Objective:
Retype every one of the lines below verbatim, with no changes.

[Data listing]

↓

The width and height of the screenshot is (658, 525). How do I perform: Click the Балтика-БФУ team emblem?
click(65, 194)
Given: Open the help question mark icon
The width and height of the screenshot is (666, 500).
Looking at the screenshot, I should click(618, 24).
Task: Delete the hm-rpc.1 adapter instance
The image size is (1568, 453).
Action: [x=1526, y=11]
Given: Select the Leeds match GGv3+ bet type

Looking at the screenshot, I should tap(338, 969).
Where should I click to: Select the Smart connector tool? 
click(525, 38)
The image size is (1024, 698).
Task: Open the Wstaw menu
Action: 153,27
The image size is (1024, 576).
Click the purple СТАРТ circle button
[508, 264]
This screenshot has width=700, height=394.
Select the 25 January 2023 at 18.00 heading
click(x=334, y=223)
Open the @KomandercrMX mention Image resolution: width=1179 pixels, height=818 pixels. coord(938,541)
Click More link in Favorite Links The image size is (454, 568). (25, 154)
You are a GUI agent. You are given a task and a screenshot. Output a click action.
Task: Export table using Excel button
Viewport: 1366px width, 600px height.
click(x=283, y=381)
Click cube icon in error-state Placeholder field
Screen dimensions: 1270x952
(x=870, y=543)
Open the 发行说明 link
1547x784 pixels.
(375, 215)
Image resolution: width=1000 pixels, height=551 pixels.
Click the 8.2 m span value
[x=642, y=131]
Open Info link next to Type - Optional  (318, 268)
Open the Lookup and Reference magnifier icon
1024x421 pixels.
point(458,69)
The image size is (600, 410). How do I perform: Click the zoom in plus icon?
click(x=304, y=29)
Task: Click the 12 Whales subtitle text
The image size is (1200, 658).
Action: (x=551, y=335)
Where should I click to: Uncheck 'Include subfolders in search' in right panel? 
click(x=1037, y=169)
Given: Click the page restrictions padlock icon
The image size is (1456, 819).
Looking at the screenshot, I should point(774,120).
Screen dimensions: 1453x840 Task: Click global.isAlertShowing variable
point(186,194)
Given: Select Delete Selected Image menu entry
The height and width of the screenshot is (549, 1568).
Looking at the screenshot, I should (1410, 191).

↑

Written solution:
The width and height of the screenshot is (658, 525). How do I perform: Click the Балтика-БФУ team emblem?
click(65, 194)
Given: Open the help question mark icon
The width and height of the screenshot is (666, 500).
Looking at the screenshot, I should click(618, 24).
Task: Delete the hm-rpc.1 adapter instance
The image size is (1568, 453).
Action: [x=1526, y=11]
Given: Select the Leeds match GGv3+ bet type

Looking at the screenshot, I should tap(338, 969).
Where should I click to: Select the Smart connector tool? 
click(525, 38)
The image size is (1024, 698).
Task: Open the Wstaw menu
Action: 153,27
The image size is (1024, 576).
Click the purple СТАРТ circle button
[508, 264]
This screenshot has width=700, height=394.
Select the 25 January 2023 at 18.00 heading
click(x=334, y=223)
Open the @KomandercrMX mention Image resolution: width=1179 pixels, height=818 pixels. coord(938,541)
Click More link in Favorite Links The image size is (454, 568). (25, 154)
You are a GUI agent. You are given a task and a screenshot. Output a click action.
Task: Export table using Excel button
Viewport: 1366px width, 600px height.
click(x=283, y=381)
Click cube icon in error-state Placeholder field
Screen dimensions: 1270x952
(x=870, y=543)
Open the 发行说明 link
1547x784 pixels.
(375, 215)
Image resolution: width=1000 pixels, height=551 pixels.
Click the 8.2 m span value
[x=642, y=131]
Open Info link next to Type - Optional  (318, 268)
Open the Lookup and Reference magnifier icon
1024x421 pixels.
point(458,69)
The image size is (600, 410). How do I perform: Click the zoom in plus icon?
click(x=304, y=29)
Task: Click the 12 Whales subtitle text
The image size is (1200, 658).
Action: (x=551, y=335)
Where should I click to: Uncheck 'Include subfolders in search' in right panel? 
click(x=1037, y=169)
Given: Click the page restrictions padlock icon
The image size is (1456, 819).
Looking at the screenshot, I should point(774,120).
Screen dimensions: 1453x840 Task: Click global.isAlertShowing variable
point(186,194)
Given: Select Delete Selected Image menu entry
The height and width of the screenshot is (549, 1568).
Looking at the screenshot, I should (1410, 191).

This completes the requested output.